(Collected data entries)
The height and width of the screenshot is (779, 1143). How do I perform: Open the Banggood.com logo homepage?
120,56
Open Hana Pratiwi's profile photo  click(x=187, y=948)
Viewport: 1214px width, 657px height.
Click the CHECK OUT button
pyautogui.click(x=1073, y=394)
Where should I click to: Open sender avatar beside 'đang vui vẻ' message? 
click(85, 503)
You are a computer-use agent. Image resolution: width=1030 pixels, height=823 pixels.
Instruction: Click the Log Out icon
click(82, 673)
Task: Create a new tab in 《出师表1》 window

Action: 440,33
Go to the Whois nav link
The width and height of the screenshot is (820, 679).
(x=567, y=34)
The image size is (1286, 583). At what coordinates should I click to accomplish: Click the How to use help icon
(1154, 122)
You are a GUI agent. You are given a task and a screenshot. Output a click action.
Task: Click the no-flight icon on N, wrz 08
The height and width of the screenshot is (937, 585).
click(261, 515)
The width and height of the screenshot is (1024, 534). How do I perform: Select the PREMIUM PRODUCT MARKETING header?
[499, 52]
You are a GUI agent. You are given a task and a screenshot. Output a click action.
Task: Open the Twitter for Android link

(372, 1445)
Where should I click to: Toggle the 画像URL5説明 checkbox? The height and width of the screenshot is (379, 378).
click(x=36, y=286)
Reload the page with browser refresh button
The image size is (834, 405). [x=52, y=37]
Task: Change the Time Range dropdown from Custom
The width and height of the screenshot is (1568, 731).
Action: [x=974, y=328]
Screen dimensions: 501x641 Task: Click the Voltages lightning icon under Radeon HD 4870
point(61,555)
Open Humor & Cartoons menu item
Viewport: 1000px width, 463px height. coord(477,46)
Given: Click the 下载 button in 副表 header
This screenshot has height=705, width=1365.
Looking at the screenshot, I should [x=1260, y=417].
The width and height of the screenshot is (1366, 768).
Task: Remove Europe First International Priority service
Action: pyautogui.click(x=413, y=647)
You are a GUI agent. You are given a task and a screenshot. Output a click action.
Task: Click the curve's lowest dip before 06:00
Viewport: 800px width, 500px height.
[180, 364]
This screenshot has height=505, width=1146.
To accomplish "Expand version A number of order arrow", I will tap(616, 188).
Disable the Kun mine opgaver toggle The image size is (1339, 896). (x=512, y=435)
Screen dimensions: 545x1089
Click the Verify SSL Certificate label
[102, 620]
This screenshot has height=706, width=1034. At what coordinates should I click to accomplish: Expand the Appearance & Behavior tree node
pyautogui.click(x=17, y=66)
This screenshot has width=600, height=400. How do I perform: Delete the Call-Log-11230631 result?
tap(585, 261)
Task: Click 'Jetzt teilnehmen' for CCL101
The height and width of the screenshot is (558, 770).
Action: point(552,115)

[WHAT THIS TASK INVOLVES]
The answer must restate each entry word for word.

[ANSWER SPACE]
The height and width of the screenshot is (779, 1143). How do I perform: Open the Banggood.com logo homepage?
120,56
Open Hana Pratiwi's profile photo  click(x=187, y=948)
Viewport: 1214px width, 657px height.
Click the CHECK OUT button
pyautogui.click(x=1073, y=394)
Where should I click to: Open sender avatar beside 'đang vui vẻ' message? 
click(85, 503)
You are a computer-use agent. Image resolution: width=1030 pixels, height=823 pixels.
Instruction: Click the Log Out icon
click(82, 673)
Task: Create a new tab in 《出师表1》 window

Action: 440,33
Go to the Whois nav link
The width and height of the screenshot is (820, 679).
(x=567, y=34)
The image size is (1286, 583). At what coordinates should I click to accomplish: Click the How to use help icon
(1154, 122)
You are a GUI agent. You are given a task and a screenshot. Output a click action.
Task: Click the no-flight icon on N, wrz 08
The height and width of the screenshot is (937, 585).
click(261, 515)
The width and height of the screenshot is (1024, 534). How do I perform: Select the PREMIUM PRODUCT MARKETING header?
[499, 52]
You are a GUI agent. You are given a task and a screenshot. Output a click action.
Task: Open the Twitter for Android link

(372, 1445)
Where should I click to: Toggle the 画像URL5説明 checkbox? The height and width of the screenshot is (379, 378).
click(x=36, y=286)
Reload the page with browser refresh button
The image size is (834, 405). [x=52, y=37]
Task: Change the Time Range dropdown from Custom
The width and height of the screenshot is (1568, 731).
Action: [x=974, y=328]
Screen dimensions: 501x641 Task: Click the Voltages lightning icon under Radeon HD 4870
point(61,555)
Open Humor & Cartoons menu item
Viewport: 1000px width, 463px height. coord(477,46)
Given: Click the 下载 button in 副表 header
This screenshot has height=705, width=1365.
Looking at the screenshot, I should [x=1260, y=417].
The width and height of the screenshot is (1366, 768).
Task: Remove Europe First International Priority service
Action: pyautogui.click(x=413, y=647)
You are a GUI agent. You are given a task and a screenshot. Output a click action.
Task: Click the curve's lowest dip before 06:00
Viewport: 800px width, 500px height.
[180, 364]
This screenshot has height=505, width=1146.
To accomplish "Expand version A number of order arrow", I will tap(616, 188).
Disable the Kun mine opgaver toggle The image size is (1339, 896). (x=512, y=435)
Screen dimensions: 545x1089
Click the Verify SSL Certificate label
[102, 620]
This screenshot has height=706, width=1034. At what coordinates should I click to accomplish: Expand the Appearance & Behavior tree node
pyautogui.click(x=17, y=66)
This screenshot has width=600, height=400. How do I perform: Delete the Call-Log-11230631 result?
tap(585, 261)
Task: Click 'Jetzt teilnehmen' for CCL101
The height and width of the screenshot is (558, 770).
Action: point(552,115)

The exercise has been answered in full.